Surprising this, as a great deal of information is available on how much food should be available on the plate/ dish/ bowl – and troughs – where these are used. I saw far too much on offer to the pigs.
I quote the reliable Irish work (Walker and Morrow, 1994) which showed that a correct throat setting compared to an overgenerous one worsened FCR (25-90 kg) by 0.11. This does not sound much but I calculate from their results that this is 31 kg less saleable meat (MTF) secured for every tonne fed.
Assuming about 10 tonnes of food passes through each hopper per year, then at the pretty low dressed carcass prices in the EU just now and assuming a hopper costs £150 (€175), then the hopper is paid for in six months.
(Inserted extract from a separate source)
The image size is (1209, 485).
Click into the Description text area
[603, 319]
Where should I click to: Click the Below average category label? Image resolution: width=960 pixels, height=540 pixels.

So don’t stint on hoppers, especially as more and more people are moving towards the ‘Big Pen’ idea.
Following on from this, another thing I saw was that often there were far too many pigs feeding from one hopper. Harold Gonyou in Canada and others have done work on this and came to the conclusion that 80% feeder occupancy at any one time during daylight hours probably supports maximum growth rate. Thus stockpersons should be ensuring 20% of feeder space is free at any one time.
Eating time is important so as to avoid over-occupancy at the trough. If a normal eating period for all pigs in the pen during the day was 18 hours, and as the researchers suggest, the average eating time for one pig cumulatively in one pen was 60 minutes across the day, then the feeder should support 14 pigs at most – not the 20-25 I so frequently see where food conversion will suffer. Longer cumulative eating times of 70 and 80 minutes for each pig would reduce this to 11 and 9.
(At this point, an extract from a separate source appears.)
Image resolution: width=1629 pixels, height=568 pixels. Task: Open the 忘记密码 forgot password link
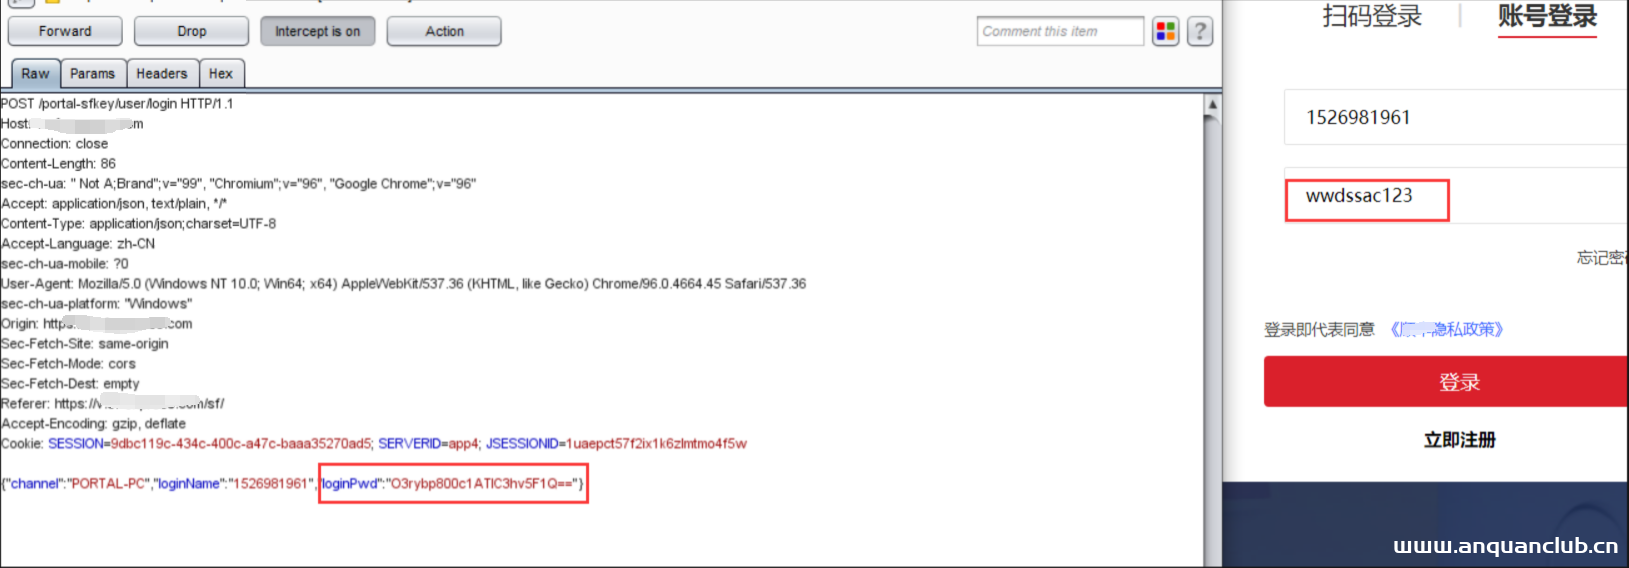pos(1602,258)
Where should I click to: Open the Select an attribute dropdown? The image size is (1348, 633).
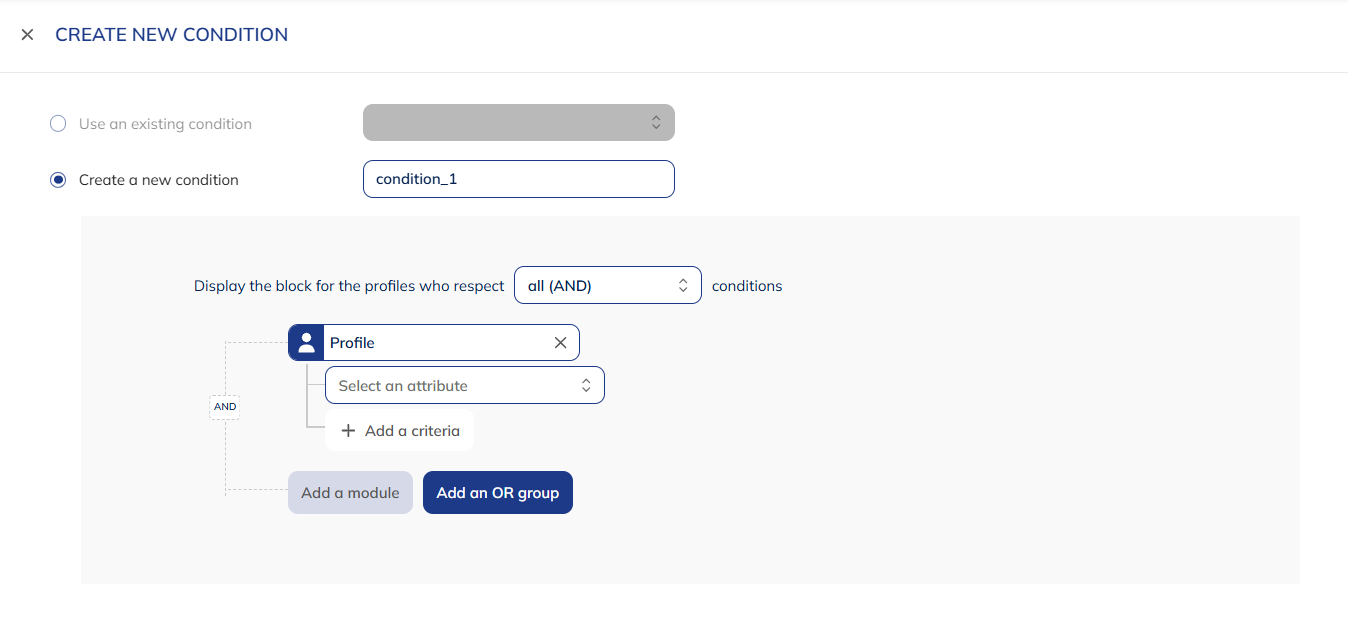pyautogui.click(x=465, y=385)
But most stockpeople are far too busy than to try and measure eating times (perhaps they could keep in mind that 20% un-occupancy time as a rough check) so what this work suggests is never to have too little feeder space. Especially as the Irish work suggests that even at today’s prices feeders used with correct throat settings are not ‘expensive’ at all.
This is a big and well-researched subject, including what the throat setting allowances should be, and obviously needs better circulation, maybe considerably condensed for my monthly column in Pig Progress – or even for a longer survey if the editor will allow me the space. It deserves it, I guess.